4 tbsp. Worchestershire sauce

Salt and pepper to taste

Eight 4-inch long celery sticks, for garnish (with leaves)

Blend the liquids. Chill about 2 hours. Then, when ready to serve, pour into small cups. Decorate with a celery stick. Serve cold. People can drink it from the cup, no spoons needed.

Tomato Bruschetta

Makes 16.

One small baguette, plain or with olives

Two medium-sized tomatoes (one red and one yellow if you can)

3-4 cloves garlic, minced

4 tbsp. olive oil

Salt and pepper to taste

Slice the baguette into thin pieces, at least 16. Set aside pieces with large air holes or tomato will fall through when the person is trying to eat it! Toast lightly at least on one side. Set aside.

Chop the 2 medium tomatoes into small pieces. Mix with the garlic, olive oil, salt and pepper. Let sit for at least 2 hours at room temperature (covered) to blend the flavors.

Just before serving, spread onto the toasted baguette pieces and garnish with a piece of parsley or basil. Put two on each plate.

Chicken Tenders with Peach Sauce

Serves 8.

1 package chicken tenders

1 small (15-oz.) can of peach slices, chopped and drained

3 tbsp. chopped onion

Paprika (sprinkle right from can over each side of the chicken tenders)

Salt and pepper to taste

2 tbsp. olive oil for the chicken

1 tbsp. olive oil for the onion/peach mix

Handful of blueberries and some mint for garnish

Saute the chicken tenders in the olive oil. Sprinkle each tender with paprika, salt and pepper.
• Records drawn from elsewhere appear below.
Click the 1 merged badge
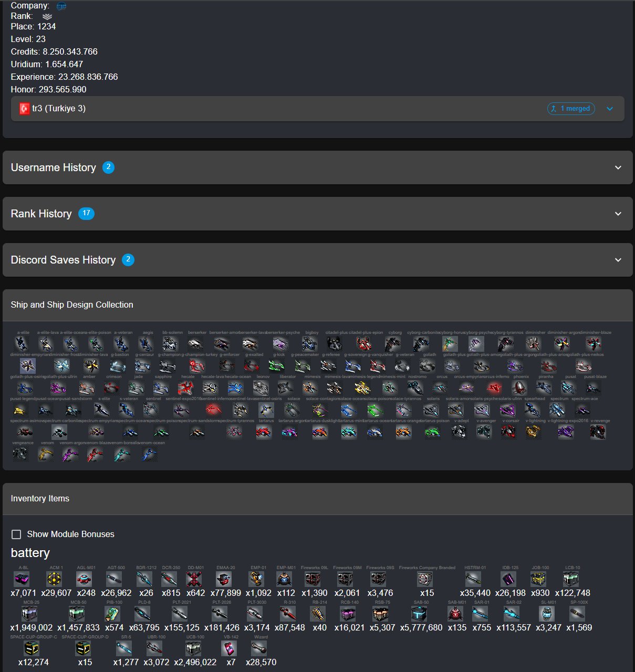The width and height of the screenshot is (635, 672). coord(571,109)
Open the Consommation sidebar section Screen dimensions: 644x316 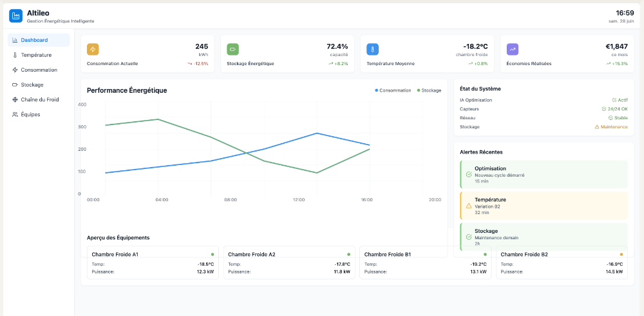point(39,70)

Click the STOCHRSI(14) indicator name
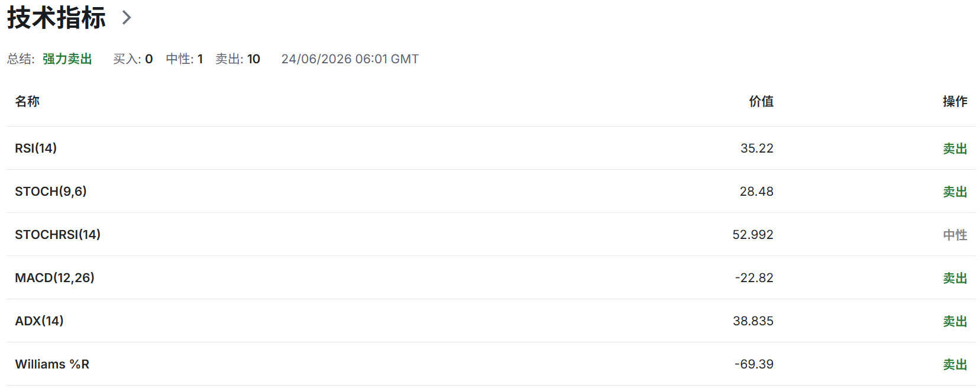coord(58,235)
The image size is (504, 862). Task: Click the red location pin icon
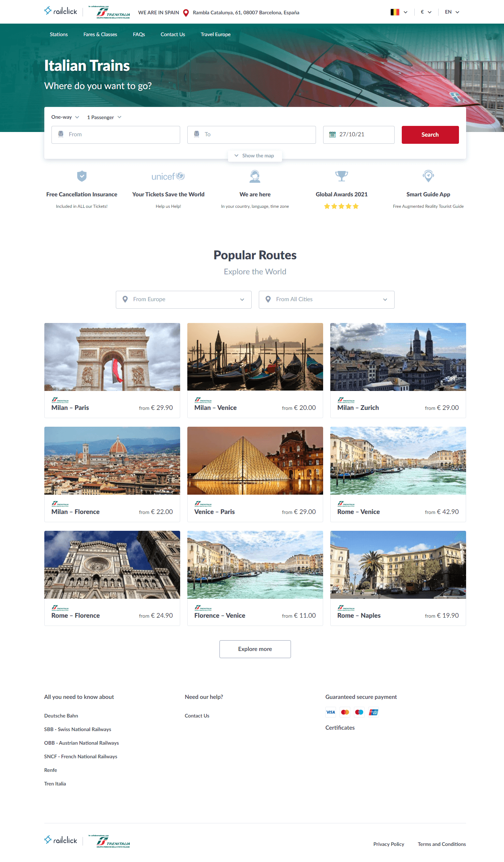click(186, 13)
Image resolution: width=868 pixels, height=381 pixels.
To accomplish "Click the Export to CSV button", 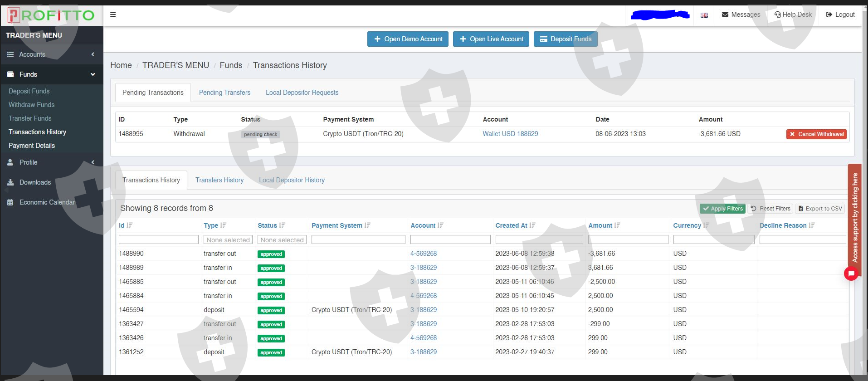I will (x=820, y=209).
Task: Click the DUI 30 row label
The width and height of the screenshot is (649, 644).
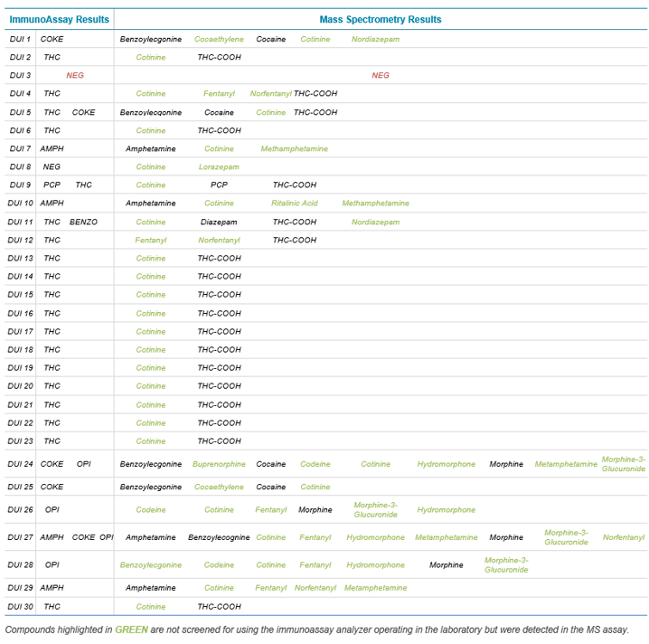Action: (20, 607)

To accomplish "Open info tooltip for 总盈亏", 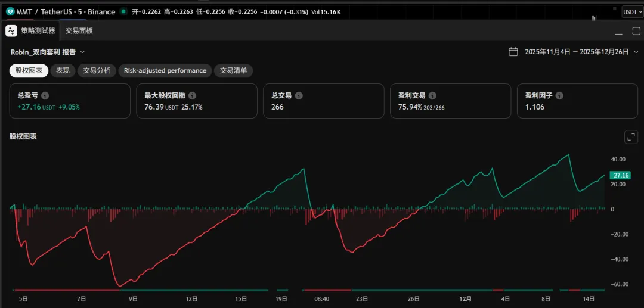I will [x=45, y=95].
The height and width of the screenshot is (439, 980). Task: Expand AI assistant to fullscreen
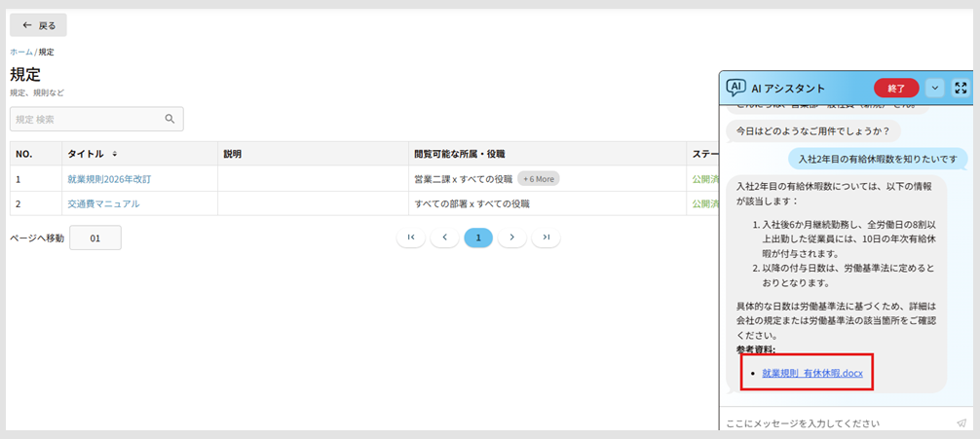961,88
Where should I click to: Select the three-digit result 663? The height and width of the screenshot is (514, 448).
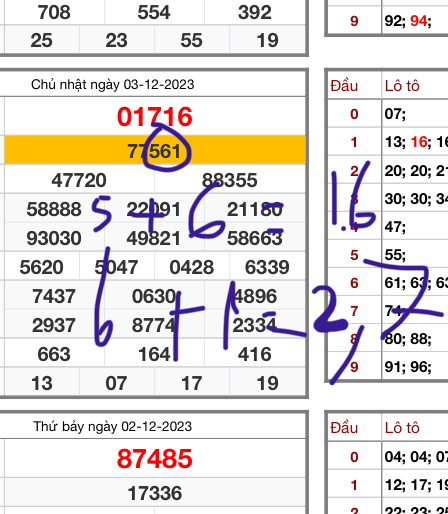pyautogui.click(x=54, y=354)
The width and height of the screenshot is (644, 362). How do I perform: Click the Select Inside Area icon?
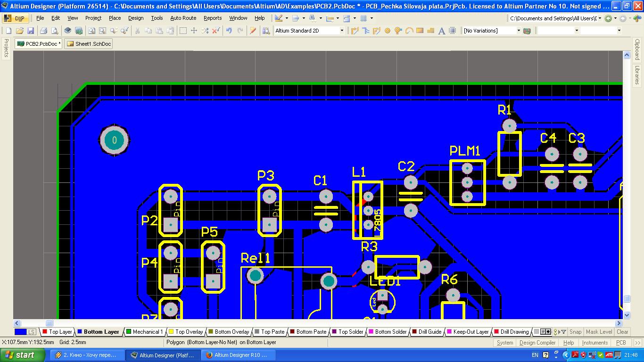183,31
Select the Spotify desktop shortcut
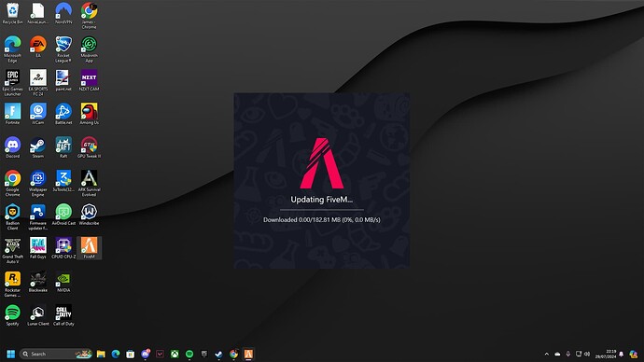Screen dimensions: 644x362 point(13,314)
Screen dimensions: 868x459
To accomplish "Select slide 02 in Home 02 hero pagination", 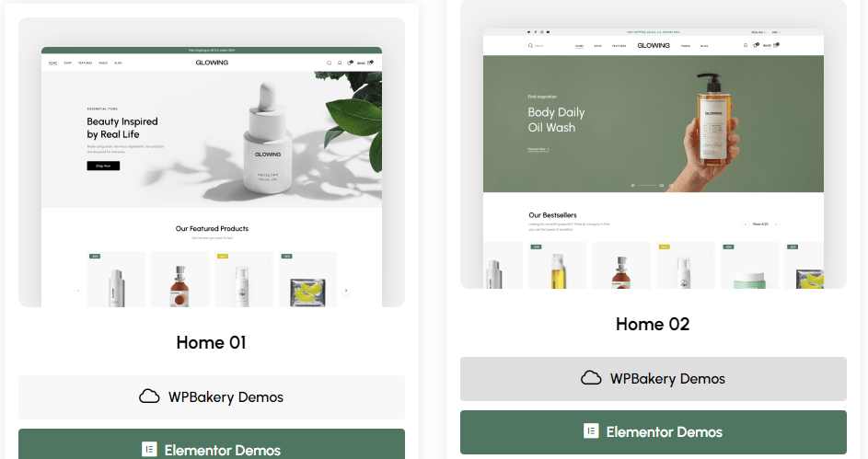I will tap(662, 185).
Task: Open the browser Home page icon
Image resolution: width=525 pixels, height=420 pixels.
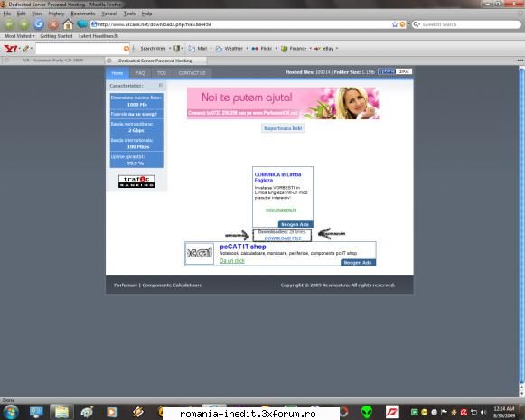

Drain on paper. Place each tender on a separate plate

In same pan, add a bit more oil sauté the onion until soft, then add chopped peach. Heat through. Pour some over each chicken tender. Garnish with mint and blueberries.

Easy Chicken Tender Skewers

Serves 6 or 8.

1 package chicken tenders

Drained black olives, enough for one for each skewer

Small wooden skewers

Twice the number of grape tomatoes

Drained green olives

Saute the chicken tenders in the olive oil. Sprinkle each tender with paprika, salt and pepper.

Drain on paper. Place each tender on a separate plate. Cut each tender into 3 pieces.

Place on skewer alternating with the grape tomatoes and olives. Place one skewer on each plate and garnish with mint or basil.

Sausage Stuffed Mushrooms

Serves 8.

8 large white mushroom caps, brushed and ready to sauté (If you don’t want to use mushrooms you can use bought phylly cups. These are smaller, serve 2 per person.)

1 4-ounce piecesweet sausage (Italian) cut into bits, out of the casing

1 4-ounce hot sausage (Italian) cut into bits, out of the casing

1/4 cup Progresso Italian bread crumbs

2 tbsp. grated Pecorino Romano cheese

1 egg

2 tbsp. olive oil

Salt and pepper to taste

Parsley and red pepper slices for garnish

Saute the mushrooms on each side, let drain on paper. While they are draining, sauté sausage, and drain.

Mix sausage with the egg and bread crumbs.

Spoon some filling into each mushroom cap (or the phyllo cups). Heat in oven just before serving. Garnish with a piece of red pepper and some parsley.